3/25/07

Wind power plan for lake gains speed
By: Mark W Adams


You might have Ohio's worst Congress Critter representing you, but mine, Marcy Kaptur, is one of the best. Just look what she's doing for us.

toledoblade.com --
Wind power plan for lake gains speed;
efforts totaling over $1M seek to win new industry:

Photo Sharing and Video Hosting at Photobucket

Last time I saw Congresswoman Kaptur, she was introducing John Edwards at the Seagate Tower in Toledo. Definitely two people on the same page.

By TOM HENRY
BLADE STAFF WRITER

More than $1 million could be spent in the coming months pursuing offshore wind power in Lake Erie, even though the region just lost out on a bid to have East Toledo host the nation’s first testing laboratory for offshore wind turbine blades.

A $250,000 wildlife study, funded by a grant the Toledo-Lucas County Port Authority obtained from U.S. Rep. Marcy Kaptur (D., Toledo), recently began along the western Lake Erie shoreline.

The goal of that study is to get the region’s clean energy and wildlife proponents on the same page over the risks posed to birds and bats.

The next phase would involve putting two or three wind turbines along the western Lake Erie shoreline as early as the summer of 2008 to see just how lethal the devices might be.

Sites have not been selected, but they likely would be between Toledo and Lorain, Ohio.

The turbines themselves would cost several more million dollars, said Steve Watts, wind programs manager for Green Energy Ohio, a nonprofit group coordinating the study.

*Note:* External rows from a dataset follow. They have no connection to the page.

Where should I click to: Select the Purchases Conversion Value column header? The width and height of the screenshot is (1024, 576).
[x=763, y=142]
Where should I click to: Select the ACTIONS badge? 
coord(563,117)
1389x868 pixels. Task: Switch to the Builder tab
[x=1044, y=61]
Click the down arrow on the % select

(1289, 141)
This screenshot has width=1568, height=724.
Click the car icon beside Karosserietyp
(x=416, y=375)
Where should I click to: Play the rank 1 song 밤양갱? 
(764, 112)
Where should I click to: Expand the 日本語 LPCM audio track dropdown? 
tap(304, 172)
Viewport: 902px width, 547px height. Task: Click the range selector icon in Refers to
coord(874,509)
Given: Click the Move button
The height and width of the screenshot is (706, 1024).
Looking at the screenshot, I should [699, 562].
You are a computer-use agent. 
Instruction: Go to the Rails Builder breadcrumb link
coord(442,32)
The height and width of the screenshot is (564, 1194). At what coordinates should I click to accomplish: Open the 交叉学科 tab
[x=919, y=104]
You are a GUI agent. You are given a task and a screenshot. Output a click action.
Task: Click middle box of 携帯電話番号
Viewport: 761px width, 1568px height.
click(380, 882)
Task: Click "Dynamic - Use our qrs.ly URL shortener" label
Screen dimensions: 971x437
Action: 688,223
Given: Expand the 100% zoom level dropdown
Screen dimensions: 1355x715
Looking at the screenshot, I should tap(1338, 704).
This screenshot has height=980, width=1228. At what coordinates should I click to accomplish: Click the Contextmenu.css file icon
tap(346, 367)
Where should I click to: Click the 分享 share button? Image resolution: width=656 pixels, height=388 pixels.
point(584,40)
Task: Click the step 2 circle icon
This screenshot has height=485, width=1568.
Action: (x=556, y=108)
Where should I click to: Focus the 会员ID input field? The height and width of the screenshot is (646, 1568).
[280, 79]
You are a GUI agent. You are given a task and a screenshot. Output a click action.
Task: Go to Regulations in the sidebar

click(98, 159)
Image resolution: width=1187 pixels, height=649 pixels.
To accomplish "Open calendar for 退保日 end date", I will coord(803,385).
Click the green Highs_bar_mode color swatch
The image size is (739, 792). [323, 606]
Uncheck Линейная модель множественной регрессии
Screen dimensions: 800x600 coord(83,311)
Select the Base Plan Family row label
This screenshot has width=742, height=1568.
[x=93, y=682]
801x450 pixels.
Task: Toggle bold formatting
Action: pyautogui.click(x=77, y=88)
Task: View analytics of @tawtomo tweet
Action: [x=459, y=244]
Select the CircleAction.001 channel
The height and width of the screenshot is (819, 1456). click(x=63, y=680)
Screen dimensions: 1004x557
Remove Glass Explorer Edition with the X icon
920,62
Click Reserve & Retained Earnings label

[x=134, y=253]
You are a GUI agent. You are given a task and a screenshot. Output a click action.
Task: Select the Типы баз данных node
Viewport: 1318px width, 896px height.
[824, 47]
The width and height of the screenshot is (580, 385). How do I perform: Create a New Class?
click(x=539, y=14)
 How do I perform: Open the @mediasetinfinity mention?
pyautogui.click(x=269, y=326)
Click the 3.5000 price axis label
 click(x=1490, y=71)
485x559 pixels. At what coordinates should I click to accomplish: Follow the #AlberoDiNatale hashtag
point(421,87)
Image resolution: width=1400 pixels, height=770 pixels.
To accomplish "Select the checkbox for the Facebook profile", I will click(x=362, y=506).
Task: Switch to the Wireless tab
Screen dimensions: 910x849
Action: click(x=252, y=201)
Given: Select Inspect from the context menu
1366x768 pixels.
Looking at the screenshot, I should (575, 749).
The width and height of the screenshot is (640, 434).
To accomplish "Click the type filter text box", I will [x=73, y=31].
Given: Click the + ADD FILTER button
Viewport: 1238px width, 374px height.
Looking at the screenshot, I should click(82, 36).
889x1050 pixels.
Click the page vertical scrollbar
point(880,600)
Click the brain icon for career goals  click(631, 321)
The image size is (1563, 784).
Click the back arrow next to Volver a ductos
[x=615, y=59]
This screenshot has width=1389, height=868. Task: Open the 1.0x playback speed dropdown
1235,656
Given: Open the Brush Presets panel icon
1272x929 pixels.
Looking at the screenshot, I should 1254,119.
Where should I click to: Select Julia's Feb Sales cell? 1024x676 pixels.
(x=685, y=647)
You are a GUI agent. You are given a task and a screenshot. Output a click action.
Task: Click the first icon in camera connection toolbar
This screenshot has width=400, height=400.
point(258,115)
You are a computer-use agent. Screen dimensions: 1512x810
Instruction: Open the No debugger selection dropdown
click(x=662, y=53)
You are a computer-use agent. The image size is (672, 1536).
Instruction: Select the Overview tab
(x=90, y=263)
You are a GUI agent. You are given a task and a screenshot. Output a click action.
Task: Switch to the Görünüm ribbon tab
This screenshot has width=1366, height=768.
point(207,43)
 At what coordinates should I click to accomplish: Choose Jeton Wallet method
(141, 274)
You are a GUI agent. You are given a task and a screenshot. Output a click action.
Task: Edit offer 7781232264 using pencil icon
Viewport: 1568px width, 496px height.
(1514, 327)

Called the Northwest Ohio Coastal Wind Initiative, the study looms big for a region looking toward renewable energy for jobs.
Marcie: headed into the wind! We sit in the path of migratory birds (who have more sense than us and go on vacation when the snow flies up here).

The study Representative Kaptur is funding will coordinate our renewable energy folks with the wildlife conservationists who would prefer our wind turbines don't create diced squab.

One word: Outstanding!
Miss Kaptur, who was in Washington, said during a telephone interview that northwest Ohio’s wildlife issue will be researched adequately by the port authority study.

The region is “absolutely headed into the wind,” she said.

“We have a massive industry to give birth to here,” she said. “God gave us the resource. We just have to capture it.”

The Toledo Zoo is one of several new sites under negotiation for installation of tower gauges to help measure the region’s wind velocity, Mr. Watts said.

The upcoming research is in addition to a $1 million grant Miss Kaptur secured last year for the wind-wildlife issue to be studied at Bowling Green State University’s Firelands campus in Huron, Ohio, via the construction of one or two wind turbines.
For some true inside baseball stuff, read Today's OpEd by Marci Kaptur herself.

She's right in the middle of the Walter Reed investigation and when the Republicans chide us about the "pork" in the defense bill, note what kind of pork Kaptur included:
Just in this defense bill, I was successful in arguing for over $800 million dollars in support of serious brain injury, PTSD, and neuro-psychiatric care for our returning veterans.
This state could really use some more Kapturs and less Jean Schmits and John Boehners. Don't you agree?

5 Comments:

BruceMcF said...

Hey, now, don't you go calling Tim Ryan America's worst Congress critter, I happen to like him.

But, yeah, this is pretty darn good!

Down the track when all the Great Lakes are pulling together, we are not talking Gigawatts ... we are talking Terawatts, which is so many I always have to look up how many it is. And as shallow as Lake Erie is, that makes it the natural place to start, because its possible to lay a line heading out from shore and keep putting up wind generators to the Canadian border. ...

... which makes Cleveland and Toledo natural foundation stones for the Great Lakes wind generating industries.

Ara said...

I just got done reading Wedding of the Waters, a history of the Erie Canal. It made a huge impact on the development of the global Industrial Revolution.

And now this!

I like it that someone in Congress is thinking about the future.

Anonymous said...

I always thought North Dakota - the whole state - would make a nice windfarm. It's flat, it's windy and we're not really using it for anything else.

BruceMcF said...

Now, my dad was born in South Dakota, so he probably would have enjoyed that.

Both the Dakotas, though, are similar in generating capacity. However the Great Lakes are closer to a substantial amount of the nation's energy use, and so line losses are lower.

Anonymous said...

Fine by me - Dakotastan; the new ME of wind power.